The first relocation of garment manufacturing took place from North America and Western Europe to Japan in the 1950s and the early 1960s. But between 1965 and 1983, Japan changed its attention to more lucrative products like cars, stereos, and computers, and therefore, 400,000 workers were dismissed by the Japanese textile and clothing industry. The second stock transfer of garment manufacturing was from Japan to the Asian Tigers – South Korea, Taiwan, Hong Kong, and Singapore in the 1970s.

But the tendency of transfer of manufacturing did not remain there. The rise in labor charge and activeness of trade unions were in proportion to the enhancement in economies of the Asian Tigers. The industry witnessed a third transfer of manufacturing from the 1980s to the 1990s, from the Asian Tigers to other developing countries – Philippines, Malaysia, Thailand, Indonesia, and China. The 1990s have been led by the final group of exporters, including Bangladesh, Srilanka, Pakistan, and Vietnam. But China was a leader in the current of the relocation as in less than ten years (after the 1980s), China emerged from nowhere to become the world’s major manufacturer and exporter of clothing.

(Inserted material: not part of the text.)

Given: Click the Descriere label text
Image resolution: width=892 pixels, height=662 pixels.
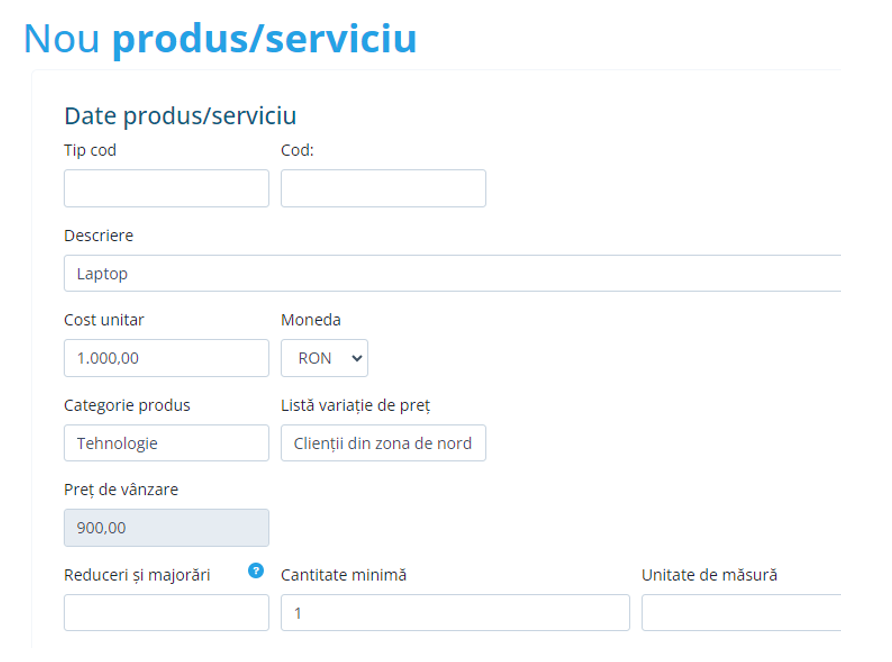Looking at the screenshot, I should (98, 236).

Bangladesh Garment Sector and Global Chain

The cause of this transfer can be clarified by the salary structure in the garment industry all over the world. The apparel labor charge per hour (wages and fringe benefits, US$) in the USA is 10.12, but it is only 0.30 in Bangladesh. This difference accelerated the world apparel exports from $3 billion in 1965, with developing nations making up just 14 percent of the total, to $119 billion in 1991, with developing nations contributing 59 percent. In 1991 the number of workers in the ready-made garment industry of Bangladesh was 582,000, and it grew up to 1,404,000 in 1998. In the USA, however, the 1991-figure showed 1,106.0 thousand workers in the apparel sector, and in 1998 it turned down to 765. 8 thousand.

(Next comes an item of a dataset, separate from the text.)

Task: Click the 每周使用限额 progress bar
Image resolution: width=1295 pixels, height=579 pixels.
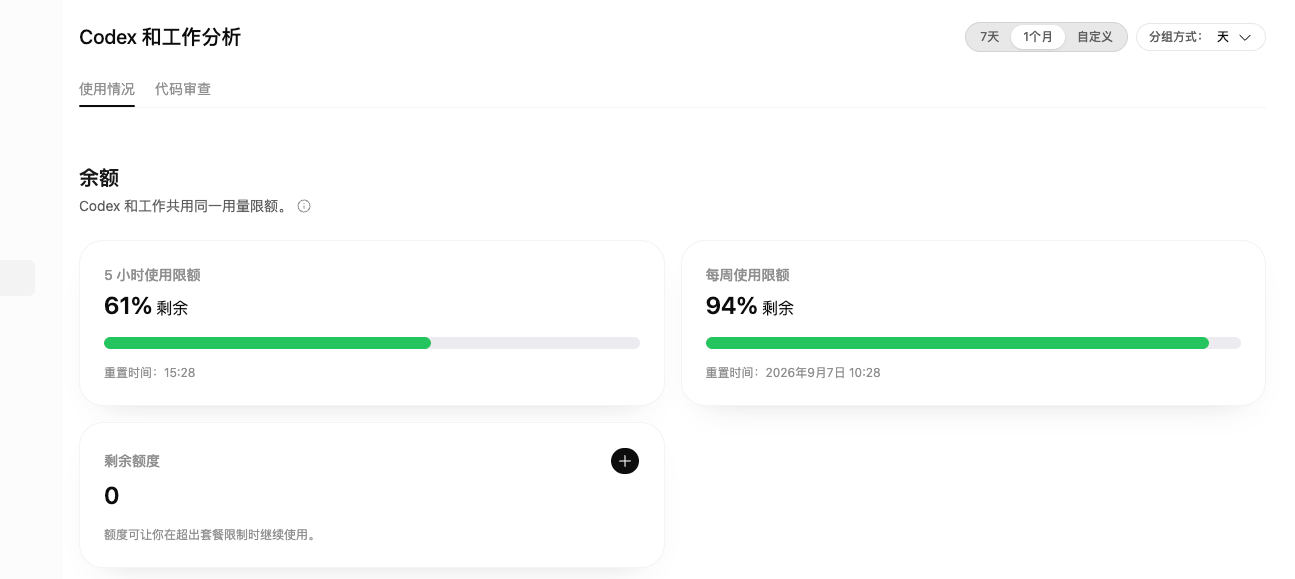Action: (973, 343)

The presented information reveals that low labor charges are the key reason for garment manufacturing in Bangladesh. The practice was initiated in the late 1970s when the Asian Tiger nations were in quest of tactics to avoid Western countries’ export quotas. The garment units of Bangladesh are mainly relying on the ‘tiger’ nations for raw materials.

Mediators in Asian Tiger nations build an intermediary between the textile units in their home countries, where the spinning and weaving going on, and the Bangladeshi units where the cloth is cut, sewn, ironed, and packed into cartons for export. The same representatives of tiger nations discover the market for Bangladesh in several nations of the North. Large retail trading companies in the United States and Western Europe give most Bangladeshi garment products orders. Companies like Marks and Spencers (UK) and C&A (the Netherlands) control capital funds, in proportion to which Bangladeshi owners’ capital is patient. Shirts manufactured in Bangladesh are sold in developed nations for five to ten times their imported price.